Se le indiscrezioni di Dagospia verranno confermate e Fiorello lascerà la tv pubblica per diventare il volto di quella a pagamento, saremo entrati ufficialmente nella terza era della televisione. La seconda cominciò con l'ingaggio di Mike Bongiorno da parte di Berlusconi. Il fatto che il re del quiz nozionistico abbandonasse le cabine con le cuffie per andare a condurre giochini di pura fortuna infarciti di spot decretò l'avvento della tv commerciale e del suo messaggio rivoluzionario: offrire gratis alla gente i programmi facili che desiderava, rinunciando in nome dell'audience all'ambizione di elevarla culturalmente e di educarla a un minimo di buon gusto (anche a costo di ricorrere ogni tanto alla censura). Un'ambizione che era stata l'obiettivo della Rai di Bernabei durante la prima era, paternalista, della tv.

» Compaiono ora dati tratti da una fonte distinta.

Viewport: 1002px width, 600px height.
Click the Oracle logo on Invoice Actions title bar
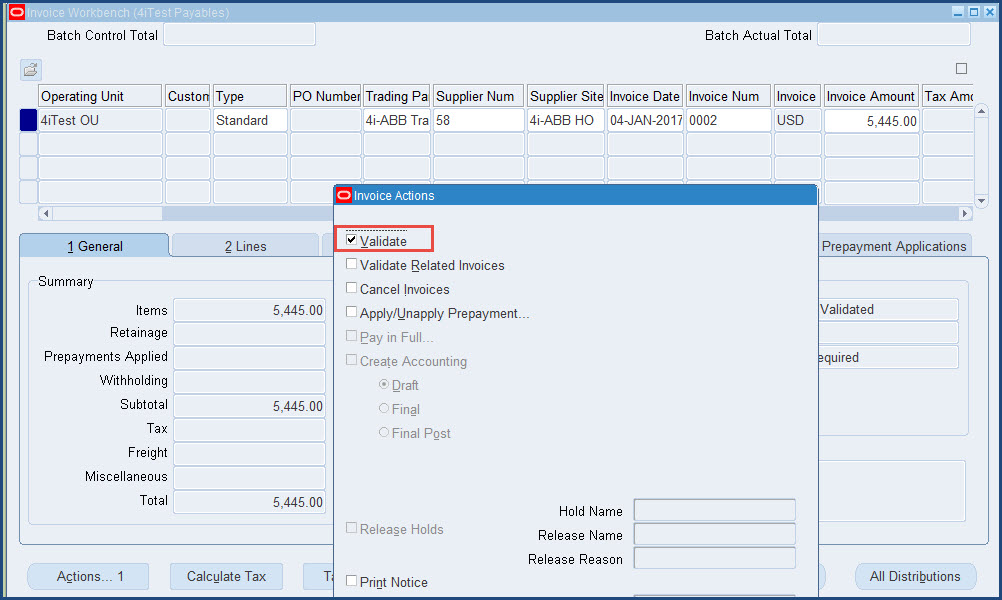[345, 195]
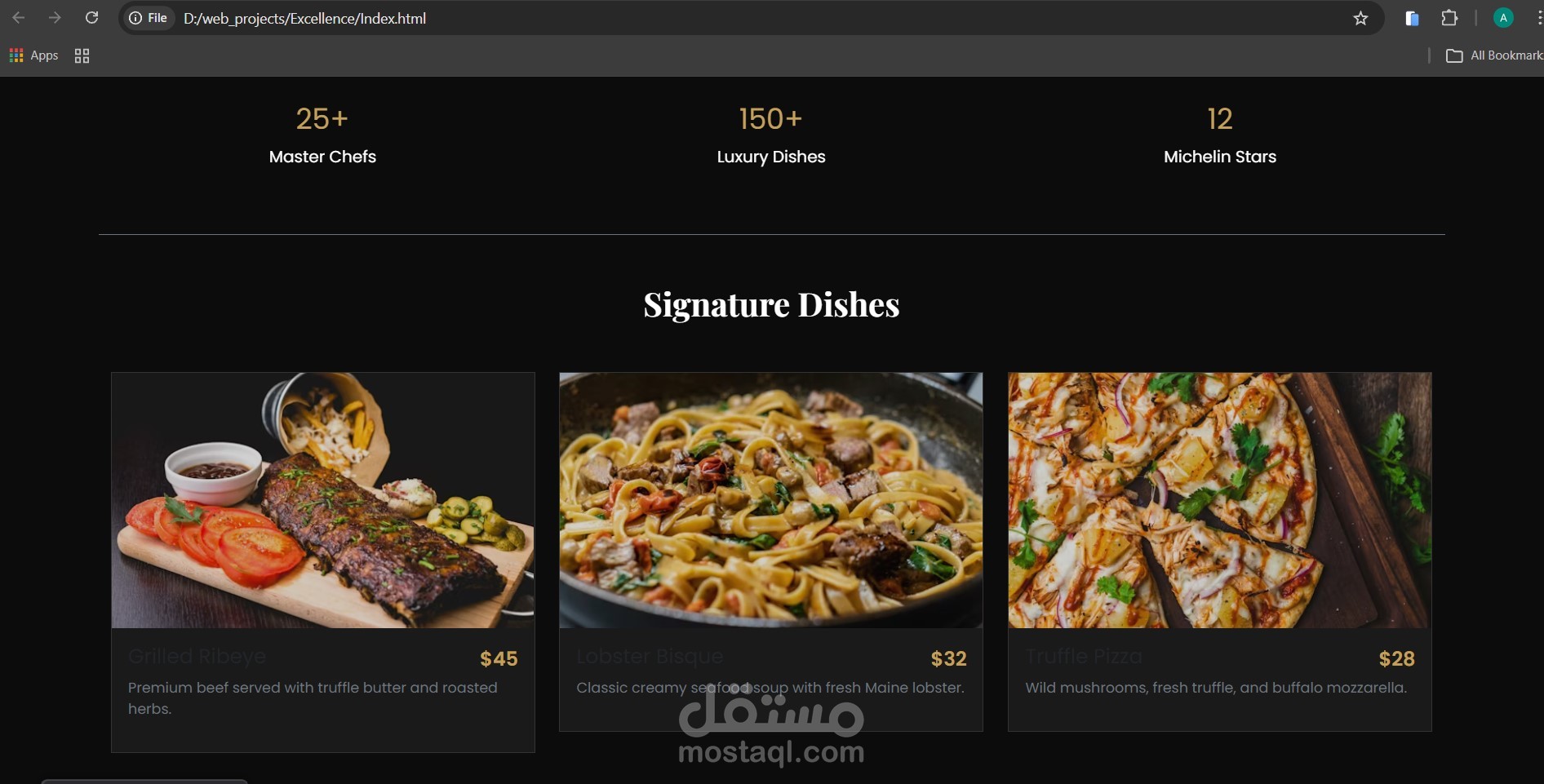Reload the page with the refresh icon
Screen dimensions: 1544x784
91,18
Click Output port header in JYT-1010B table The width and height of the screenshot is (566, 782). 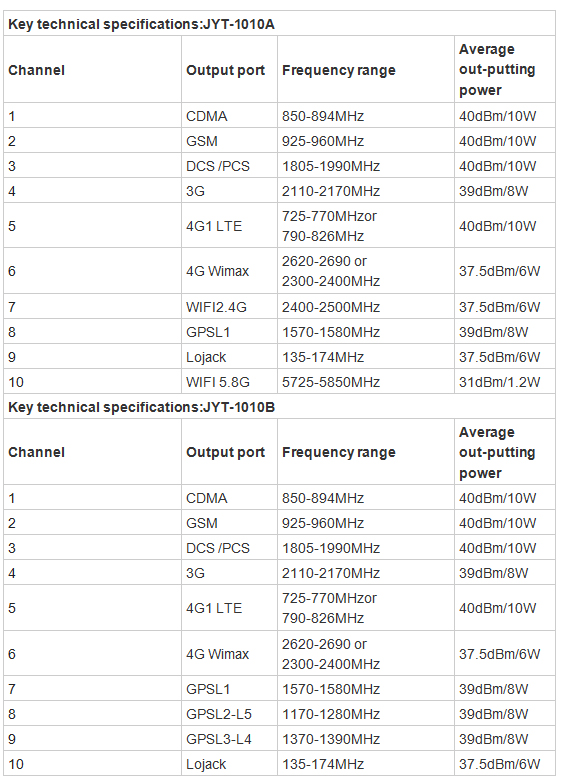point(225,452)
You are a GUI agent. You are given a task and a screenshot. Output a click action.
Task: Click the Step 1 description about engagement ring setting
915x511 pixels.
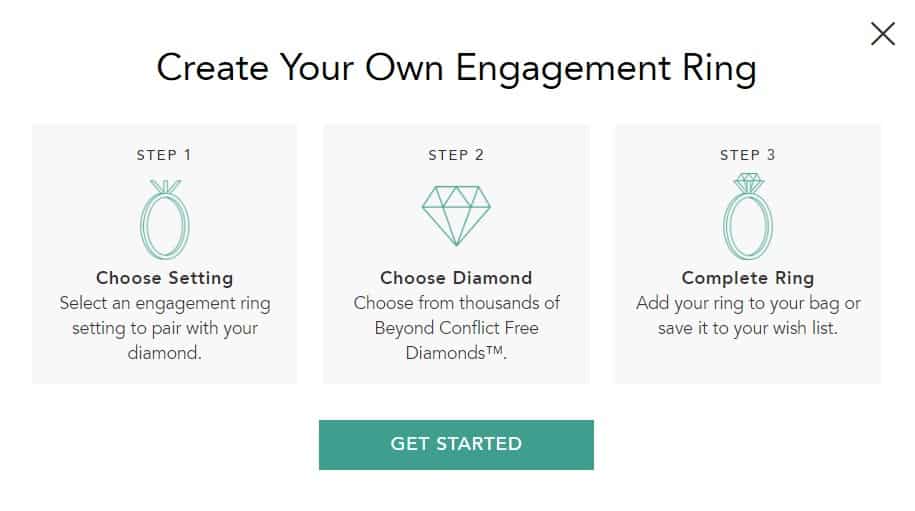tap(165, 328)
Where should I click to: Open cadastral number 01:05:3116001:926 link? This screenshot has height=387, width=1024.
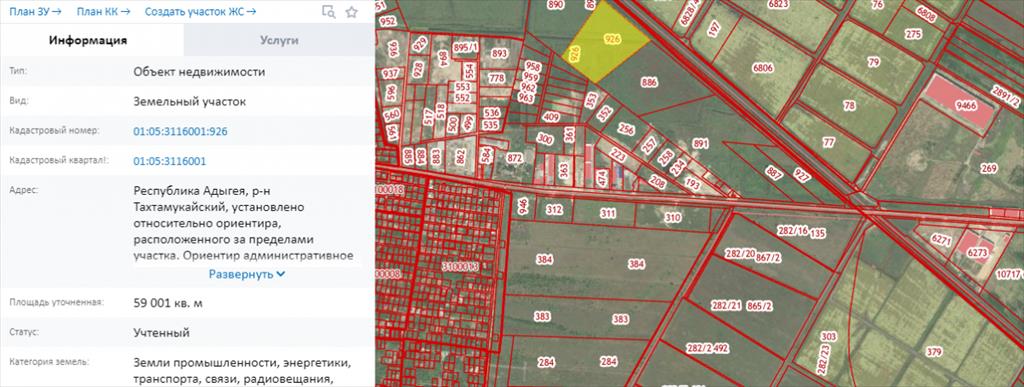pyautogui.click(x=180, y=132)
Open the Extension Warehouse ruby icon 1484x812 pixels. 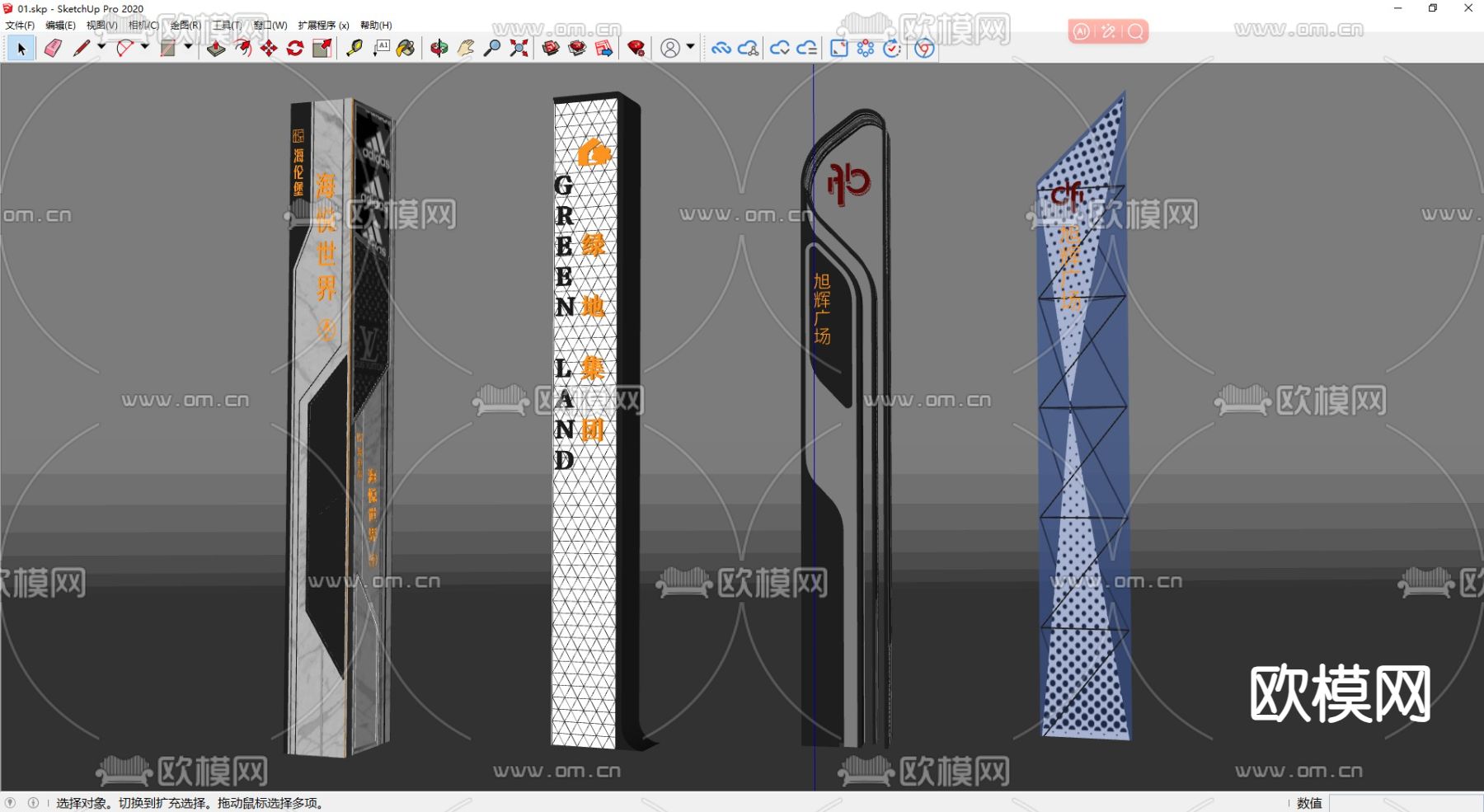point(636,49)
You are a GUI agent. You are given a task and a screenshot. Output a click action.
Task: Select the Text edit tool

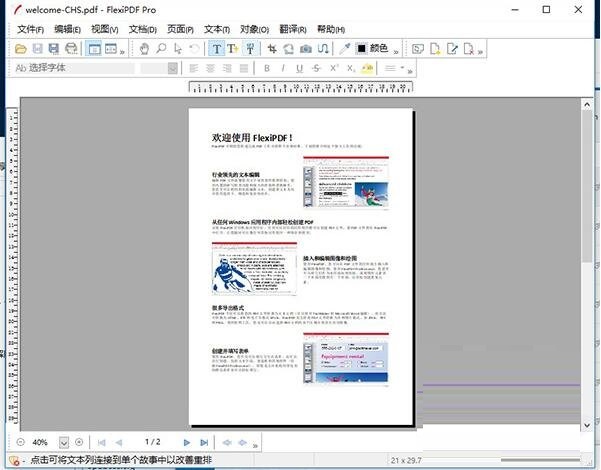coord(217,48)
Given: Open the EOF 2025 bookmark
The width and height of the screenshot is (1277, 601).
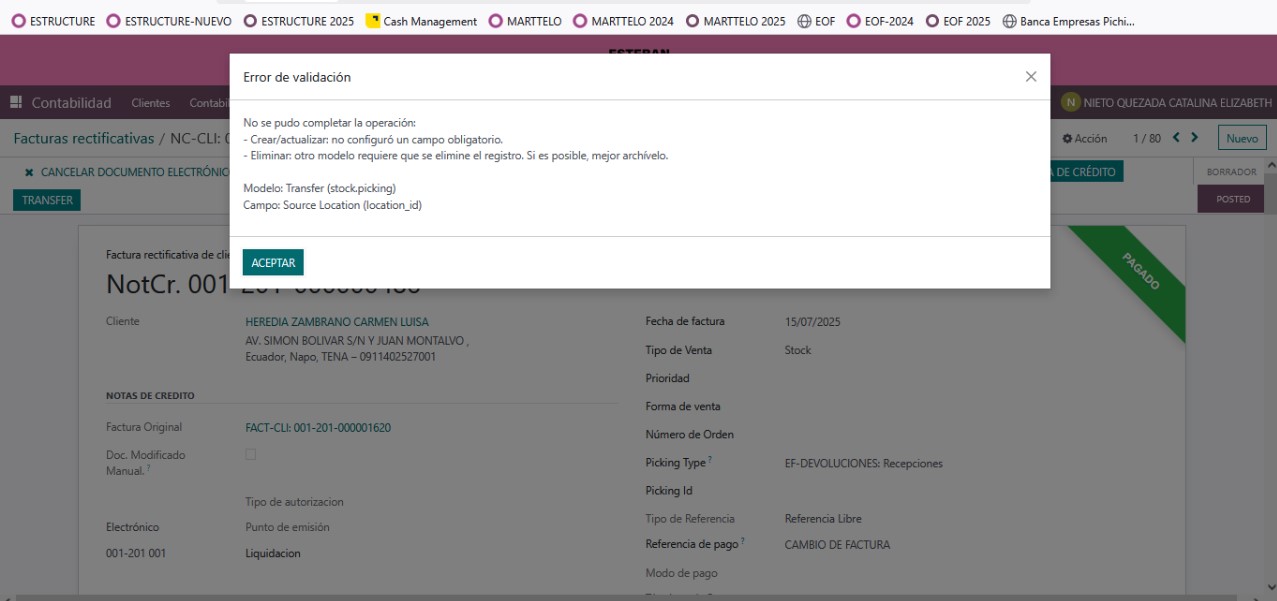Looking at the screenshot, I should coord(958,21).
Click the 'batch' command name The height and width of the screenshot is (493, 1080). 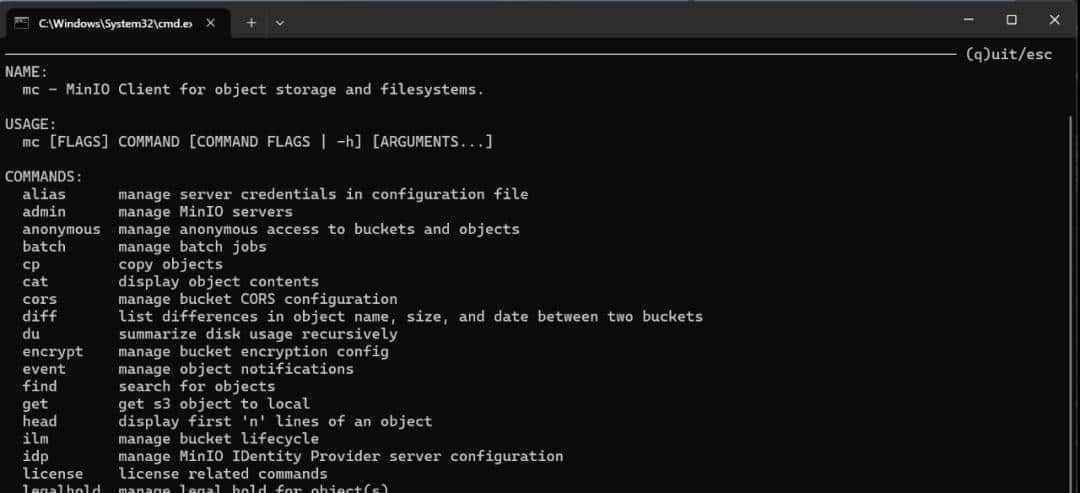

Con Fiorello a Sky lo scenario muta di nuovo. Lui è il simbolo indiscusso della tv nazionalpopolare, che riesce a essere simpatica senza diventare volgare. Ma se il nazionalpopolare va sul satellite come i documentari sugli orsi, significa che anche per l'ultimo brandello di qualità televisiva bisognerà pagare. In video e su carta ci aspetta un futuro così suddiviso. Da una parte il pianeta del gratuito, abitato da informazione scandalistica, reality guardoni e varietà rutto-dipendenti, per la delizia dei pochi inserzionisti pubblicitari sopravvissuti alla crisi. Dall'altra il cosmo a pagamento della comicità garbata, dell'informazione di qualità e delle partite di calcio. In mezzo, eterna discriminante, il denaro.